The fifth series kicked off with another two celebrity editions on 27 August 2011 and 3 September 2011. The first episode featured Dalton Grant, Ricky Groves, Gail Emms, Charlie Stayt, Roxanne Pallett, Simon Day, Brian Belo, Camilla Dallerup, Nicola McLean and Julie Peasgood. It was won by Dalton Grant, with Ricky Groves in second and Gail Emms in third place.

The second episode, aired on 3 September 2011, featured Marcus Patric, Peter Duncan, Susie Amy, Chris Rankin, Donna Fraser, Clare Nasir, Neil Ruddock, Melissa Suffield, Lady Sovereign and Dom Joly. It was won by Marcus Patric, with Peter Duncan in second place and Susie Amy in third.

===Celebrity Winter Wipeout===
During Winter Wipeout's run, two celebrity specials were aired.
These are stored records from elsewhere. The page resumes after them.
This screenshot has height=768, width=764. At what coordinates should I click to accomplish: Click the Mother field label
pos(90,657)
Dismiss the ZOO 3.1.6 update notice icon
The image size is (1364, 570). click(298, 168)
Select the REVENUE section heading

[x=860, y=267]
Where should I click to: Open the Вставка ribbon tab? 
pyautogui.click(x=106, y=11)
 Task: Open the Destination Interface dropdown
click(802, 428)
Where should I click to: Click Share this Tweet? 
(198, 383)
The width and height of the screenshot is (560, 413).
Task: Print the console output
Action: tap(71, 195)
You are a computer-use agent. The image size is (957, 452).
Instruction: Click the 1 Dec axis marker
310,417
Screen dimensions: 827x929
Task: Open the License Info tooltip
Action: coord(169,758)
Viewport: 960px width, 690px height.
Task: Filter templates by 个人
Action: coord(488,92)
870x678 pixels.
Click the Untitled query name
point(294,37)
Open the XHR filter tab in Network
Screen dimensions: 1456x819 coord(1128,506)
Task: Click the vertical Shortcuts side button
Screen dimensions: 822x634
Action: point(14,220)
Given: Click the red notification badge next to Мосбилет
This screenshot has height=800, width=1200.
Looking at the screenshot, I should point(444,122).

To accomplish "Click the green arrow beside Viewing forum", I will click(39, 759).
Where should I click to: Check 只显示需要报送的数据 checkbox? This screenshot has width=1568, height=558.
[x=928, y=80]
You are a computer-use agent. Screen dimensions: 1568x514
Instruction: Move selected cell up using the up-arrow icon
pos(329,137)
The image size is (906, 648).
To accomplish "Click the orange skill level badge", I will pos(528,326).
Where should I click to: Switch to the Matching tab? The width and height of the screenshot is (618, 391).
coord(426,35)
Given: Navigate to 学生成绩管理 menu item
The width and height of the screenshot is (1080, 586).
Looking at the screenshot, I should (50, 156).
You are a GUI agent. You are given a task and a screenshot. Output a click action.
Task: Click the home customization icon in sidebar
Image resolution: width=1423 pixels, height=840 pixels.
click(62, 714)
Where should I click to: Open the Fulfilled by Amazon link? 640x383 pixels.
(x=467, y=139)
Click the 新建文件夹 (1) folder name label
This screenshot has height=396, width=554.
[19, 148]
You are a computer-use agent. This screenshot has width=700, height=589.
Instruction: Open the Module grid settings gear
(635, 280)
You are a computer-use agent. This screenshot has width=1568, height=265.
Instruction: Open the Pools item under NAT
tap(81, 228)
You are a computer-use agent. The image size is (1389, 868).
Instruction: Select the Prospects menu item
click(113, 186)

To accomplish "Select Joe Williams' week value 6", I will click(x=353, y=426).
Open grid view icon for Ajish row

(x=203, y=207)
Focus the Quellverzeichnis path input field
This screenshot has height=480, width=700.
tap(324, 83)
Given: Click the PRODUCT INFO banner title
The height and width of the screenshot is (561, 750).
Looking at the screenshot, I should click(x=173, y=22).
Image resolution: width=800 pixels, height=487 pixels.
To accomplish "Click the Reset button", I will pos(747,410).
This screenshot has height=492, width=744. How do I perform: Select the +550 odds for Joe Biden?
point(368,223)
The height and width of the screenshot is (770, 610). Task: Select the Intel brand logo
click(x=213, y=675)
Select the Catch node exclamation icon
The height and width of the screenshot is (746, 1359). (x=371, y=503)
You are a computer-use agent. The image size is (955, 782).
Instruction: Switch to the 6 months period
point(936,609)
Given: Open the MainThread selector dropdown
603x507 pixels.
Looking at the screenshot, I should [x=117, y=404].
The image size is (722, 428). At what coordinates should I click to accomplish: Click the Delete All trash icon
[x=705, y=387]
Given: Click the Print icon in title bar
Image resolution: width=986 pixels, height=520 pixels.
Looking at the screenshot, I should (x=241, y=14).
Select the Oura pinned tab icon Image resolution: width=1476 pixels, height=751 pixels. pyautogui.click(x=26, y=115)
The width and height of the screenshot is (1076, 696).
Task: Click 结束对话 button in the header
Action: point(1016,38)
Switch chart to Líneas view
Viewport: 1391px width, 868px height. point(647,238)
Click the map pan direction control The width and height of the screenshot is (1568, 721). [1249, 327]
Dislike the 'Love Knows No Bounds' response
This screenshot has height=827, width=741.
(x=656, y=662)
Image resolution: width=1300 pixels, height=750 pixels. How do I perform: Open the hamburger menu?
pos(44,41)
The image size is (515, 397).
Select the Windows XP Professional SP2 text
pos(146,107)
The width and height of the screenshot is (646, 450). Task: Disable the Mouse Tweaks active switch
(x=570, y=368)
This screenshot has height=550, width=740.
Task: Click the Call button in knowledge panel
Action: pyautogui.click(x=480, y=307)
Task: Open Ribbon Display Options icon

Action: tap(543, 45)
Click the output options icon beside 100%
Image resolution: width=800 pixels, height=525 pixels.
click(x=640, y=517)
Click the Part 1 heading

The first winter special, aired on 24 March 2012, featured Eddie Edwards, Tony Mortimer, Steven Arnold, Laura Hamilton, Derek Redmond, Zoe Tyler, Connie Fisher, Charlie Baker, Nicola T and Ellie Crisell as the contestants. Eddie Edwards won the show with Tony Mortimer coming runner-up and Steven Arnold in third place.

The second special was aired on 31 March 2012 and featured James Sutton, Ashia Hansen, Andrew Stone, Kim Tiddy, Diarmuid Gavin, Rebecca Ryan, Sophie Anderton, Jarred Christmas, Peter Shilton and Terry Christian. James Sutton won the show with Ashia Hansen coming runner-up and Andrew Stone in third place.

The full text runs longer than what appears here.